2013-01-09 / Front Page

Wilderness move stirs Trail opposition

By Patti Brandt of the Enterprise staff

In the wake of apparent bi-partisan support to designate 32,000 acres of Sleeping Bear Dunes National Lakeshore as Wilderness, opponents to the Sleeping Bear Heritage Trail are now asking that the trail be ended three miles short of its original design.

Opponents who reside on Little Traverse Lake originally asked that the trail, which as designed would provide walkers and bikers with a path starting at the Benzie County Line and ending at Co. Rd. 651, be moved to a route closer to the Lake Michigan shoreline and away from their homes. However, given the fact that Congress appears closer to approving Wilderness designation for the area, a new call has gone out to shorten the trail.

Bill Irwin, president of the Little Traverse Lake Property Owners Association, was not fazed by efforts to officially establish Wilderness designation in the Lakeshore. The designation would allow the Heritage Trail to be constructed along the Little Traverse Lake Road right-ofway and Lake Michigan. The group has been a vocal opponent of having the trail go past their member properties, saying placement along the road right-of-way will destroy a wide swath of trees. If placed in the right-of-way, it will be unsafe for hikers and bikers, the association asserts.

The group is now seeking to end the trail at the beach located at the end of CR 669, or Bohemian Road. The trail, Irwin said, could come north to Bohemian Road and head west to the beach, where there is already a parking lot. That could be the trailhead, Irwin said.

But plans are already in place for the trail to continue north past Little Traverse Lake, according to Tom Ulrich, deputy superintendent of Sleeping Bear Dunes National Lakeshore.
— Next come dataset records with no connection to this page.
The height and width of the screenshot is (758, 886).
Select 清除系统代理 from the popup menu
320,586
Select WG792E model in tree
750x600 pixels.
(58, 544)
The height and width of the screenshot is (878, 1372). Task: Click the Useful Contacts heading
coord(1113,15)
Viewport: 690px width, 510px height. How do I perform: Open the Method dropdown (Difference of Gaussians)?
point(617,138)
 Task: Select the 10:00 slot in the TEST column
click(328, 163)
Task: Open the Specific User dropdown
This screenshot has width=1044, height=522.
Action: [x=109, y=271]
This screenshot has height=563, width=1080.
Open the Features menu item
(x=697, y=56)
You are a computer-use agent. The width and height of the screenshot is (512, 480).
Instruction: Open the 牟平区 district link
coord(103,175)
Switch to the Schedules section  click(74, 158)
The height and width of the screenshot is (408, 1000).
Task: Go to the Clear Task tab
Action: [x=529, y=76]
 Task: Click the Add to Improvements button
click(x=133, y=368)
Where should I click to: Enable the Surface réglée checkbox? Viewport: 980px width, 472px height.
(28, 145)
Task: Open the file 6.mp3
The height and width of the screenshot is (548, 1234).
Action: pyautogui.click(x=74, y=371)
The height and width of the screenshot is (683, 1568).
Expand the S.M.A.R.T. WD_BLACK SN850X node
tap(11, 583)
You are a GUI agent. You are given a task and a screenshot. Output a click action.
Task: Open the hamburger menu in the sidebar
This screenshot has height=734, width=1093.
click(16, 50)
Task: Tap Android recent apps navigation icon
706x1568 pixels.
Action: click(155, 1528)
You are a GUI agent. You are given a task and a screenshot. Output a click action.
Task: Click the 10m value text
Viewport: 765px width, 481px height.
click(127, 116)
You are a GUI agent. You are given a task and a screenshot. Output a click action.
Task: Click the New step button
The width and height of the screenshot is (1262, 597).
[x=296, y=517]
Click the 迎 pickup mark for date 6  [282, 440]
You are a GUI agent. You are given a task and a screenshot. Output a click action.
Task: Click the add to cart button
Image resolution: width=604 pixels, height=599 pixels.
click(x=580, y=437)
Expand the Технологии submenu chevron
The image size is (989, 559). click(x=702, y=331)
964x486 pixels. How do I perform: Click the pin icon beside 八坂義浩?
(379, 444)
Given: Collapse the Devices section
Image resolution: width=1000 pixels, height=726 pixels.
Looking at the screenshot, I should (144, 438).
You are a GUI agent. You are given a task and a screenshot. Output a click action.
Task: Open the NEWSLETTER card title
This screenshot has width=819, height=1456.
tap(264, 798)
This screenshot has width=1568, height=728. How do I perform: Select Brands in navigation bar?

“The intention is still to connect it to Good Harbor beach at 651,” Ulrich said. “That remains the plan.”

The first section of what is designed to eventually be a 27-mile-long paved trail was constructed last spring and has been very popular. Starting at the Dune Climb, the trail heads north to Glen Arbor. The second section is slated for construction this fall or next spring, Ulrich said, and will go from the Dune Climb south to Empire. Other sections will go from Glen Arbor to Port Oneida, then to Bohemian Road, with the section going past Little Traverse Lake to CR 651, or Good Harbor Road, being the final phase.

The trail has also come under criticism in Empire Village. Residents have protested establishing a trailhead in the village that they fear will increase congestion.

The long-awaited official Wilderness designation moved through the Senate in the waning hours of the 113th Congress, though time ran out on an identical House bill. Now federal Legislators are renewing their efforts.

U.S. Rep. Dan Benishek (R-1st District) last week introduced legislation to designate the same area as Wilderness. House bill 163 will protect the National Lakeshore while ensuring that people continue to have access to the area, he said.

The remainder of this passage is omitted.